Archives Awareness Week 2022 - no tours yet, but try…archival shelf bingo!
Ontario celebrates Archives Awareness Week each year during the first full week of April. Archives often open their doors for behind-the-scenes tours during this awareness-building week. Unfortunately, Ingenium’s Library and Archives are still not fully open yet due to our collections move and the Covid-19 pandemic.
So I asked myself: how can we recreate the spontaneity and whimsy of an in-person tour online? The answer….archival shelf bingo! During tours, people often randomly spot something of interest and ask about it as they travel through our storage depots. To recreate this feeling, I gave my colleagues some shelf and cabinet ranges. They chose their numbers within those ranges without referring to our inventory records of what the ranges hold. Down below, you can decide for yourself if the number they chose had a bingo. If you’d like to play along, please follow @SciTechArchives and @IngeniumCa on Twitter on April 7 for archival shelf bingo at the Canada Aviation and Space Museum (CASM) Library and Archives, or April 8 for a game at the Canada Science and Technology Museum Library and Archives (Ingenium Centre).
A file on Lieutenant James Nelson Cunninham from the Harry Creagan Fonds.

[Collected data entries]
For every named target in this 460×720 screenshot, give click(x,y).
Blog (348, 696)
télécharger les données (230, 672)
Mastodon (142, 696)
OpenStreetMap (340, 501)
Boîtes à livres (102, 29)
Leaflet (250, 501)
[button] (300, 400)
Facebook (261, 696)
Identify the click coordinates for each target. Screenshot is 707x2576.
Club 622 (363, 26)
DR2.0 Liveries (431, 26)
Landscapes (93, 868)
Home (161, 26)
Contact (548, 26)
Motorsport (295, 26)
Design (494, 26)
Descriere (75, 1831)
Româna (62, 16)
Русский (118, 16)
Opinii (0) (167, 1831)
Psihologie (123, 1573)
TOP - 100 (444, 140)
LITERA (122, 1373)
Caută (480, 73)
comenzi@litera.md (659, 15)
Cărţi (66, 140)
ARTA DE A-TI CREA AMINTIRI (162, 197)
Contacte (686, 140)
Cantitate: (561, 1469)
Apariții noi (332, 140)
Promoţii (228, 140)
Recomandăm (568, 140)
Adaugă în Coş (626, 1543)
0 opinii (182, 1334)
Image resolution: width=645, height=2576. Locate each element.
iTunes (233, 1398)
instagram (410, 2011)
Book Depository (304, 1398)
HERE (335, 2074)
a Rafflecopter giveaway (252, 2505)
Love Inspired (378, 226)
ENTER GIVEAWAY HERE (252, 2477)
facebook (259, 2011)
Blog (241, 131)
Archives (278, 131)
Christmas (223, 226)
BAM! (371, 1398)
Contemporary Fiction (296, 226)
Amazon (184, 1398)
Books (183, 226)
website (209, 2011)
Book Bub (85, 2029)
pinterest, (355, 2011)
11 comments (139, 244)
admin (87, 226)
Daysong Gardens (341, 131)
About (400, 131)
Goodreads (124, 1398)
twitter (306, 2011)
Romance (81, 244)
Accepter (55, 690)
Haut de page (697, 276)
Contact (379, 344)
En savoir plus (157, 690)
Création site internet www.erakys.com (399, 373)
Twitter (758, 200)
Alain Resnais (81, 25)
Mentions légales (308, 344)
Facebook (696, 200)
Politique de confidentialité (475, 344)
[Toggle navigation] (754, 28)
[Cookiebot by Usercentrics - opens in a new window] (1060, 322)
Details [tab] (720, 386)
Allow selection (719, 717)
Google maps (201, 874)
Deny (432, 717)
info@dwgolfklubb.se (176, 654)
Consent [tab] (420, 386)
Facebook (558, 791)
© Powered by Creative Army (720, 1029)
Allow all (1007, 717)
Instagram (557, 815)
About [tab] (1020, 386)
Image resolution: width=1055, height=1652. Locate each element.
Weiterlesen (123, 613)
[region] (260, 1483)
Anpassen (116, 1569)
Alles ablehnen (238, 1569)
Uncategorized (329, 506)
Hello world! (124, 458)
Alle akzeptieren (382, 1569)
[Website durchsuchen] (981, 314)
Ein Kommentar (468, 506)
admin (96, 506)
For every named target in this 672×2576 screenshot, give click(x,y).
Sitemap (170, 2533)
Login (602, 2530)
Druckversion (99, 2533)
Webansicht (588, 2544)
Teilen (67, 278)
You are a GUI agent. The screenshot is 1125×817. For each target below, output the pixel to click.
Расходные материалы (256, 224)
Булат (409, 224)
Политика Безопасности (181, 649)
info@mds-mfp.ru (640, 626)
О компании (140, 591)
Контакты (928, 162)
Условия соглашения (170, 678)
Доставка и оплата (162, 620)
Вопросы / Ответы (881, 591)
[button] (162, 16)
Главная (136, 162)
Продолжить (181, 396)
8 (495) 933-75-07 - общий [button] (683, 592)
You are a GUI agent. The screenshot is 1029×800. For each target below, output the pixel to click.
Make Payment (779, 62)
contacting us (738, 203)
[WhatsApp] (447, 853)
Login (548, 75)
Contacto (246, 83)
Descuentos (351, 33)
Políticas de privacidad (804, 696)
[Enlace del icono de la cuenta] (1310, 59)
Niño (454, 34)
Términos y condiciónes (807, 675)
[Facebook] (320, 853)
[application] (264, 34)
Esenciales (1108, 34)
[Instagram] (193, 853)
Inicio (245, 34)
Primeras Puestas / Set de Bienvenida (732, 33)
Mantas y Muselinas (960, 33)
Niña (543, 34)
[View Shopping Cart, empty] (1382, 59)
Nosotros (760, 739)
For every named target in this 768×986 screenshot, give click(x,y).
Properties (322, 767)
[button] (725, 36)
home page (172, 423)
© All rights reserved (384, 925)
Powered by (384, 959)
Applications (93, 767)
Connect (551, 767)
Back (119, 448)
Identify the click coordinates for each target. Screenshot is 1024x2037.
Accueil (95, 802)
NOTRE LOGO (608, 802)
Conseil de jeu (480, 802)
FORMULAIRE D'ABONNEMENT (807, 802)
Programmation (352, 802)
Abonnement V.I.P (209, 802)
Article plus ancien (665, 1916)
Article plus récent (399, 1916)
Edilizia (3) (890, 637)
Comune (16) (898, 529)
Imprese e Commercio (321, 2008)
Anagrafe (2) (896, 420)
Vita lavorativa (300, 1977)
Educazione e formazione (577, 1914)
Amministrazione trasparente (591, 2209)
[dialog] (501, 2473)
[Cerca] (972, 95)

» WHAT IS BEING ASKED
Reproduce the archival shelf bingo text above word for word, from its title line through its final sentence.

» SOLVED PROBLEM
Archives Awareness Week 2022 - no tours yet, but try…archival shelf bingo!
Ontario celebrates Archives Awareness Week each year during the first full week of April. Archives often open their doors for behind-the-scenes tours during this awareness-building week. Unfortunately, Ingenium’s Library and Archives are still not fully open yet due to our collections move and the Covid-19 pandemic.
So I asked myself: how can we recreate the spontaneity and whimsy of an in-person tour online? The answer….archival shelf bingo! During tours, people often randomly spot something of interest and ask about it as they travel through our storage depots. To recreate this feeling, I gave my colleagues some shelf and cabinet ranges. They chose their numbers within those ranges without referring to our inventory records of what the ranges hold. Down below, you can decide for yourself if the number they chose had a bingo. If you’d like to play along, please follow @SciTechArchives and @IngeniumCa on Twitter on April 7 for archival shelf bingo at the Canada Aviation and Space Museum (CASM) Library and Archives, or April 8 for a game at the Canada Science and Technology Museum Library and Archives (Ingenium Centre).
A file on Lieutenant James Nelson Cunninham from the Harry Creagan Fonds.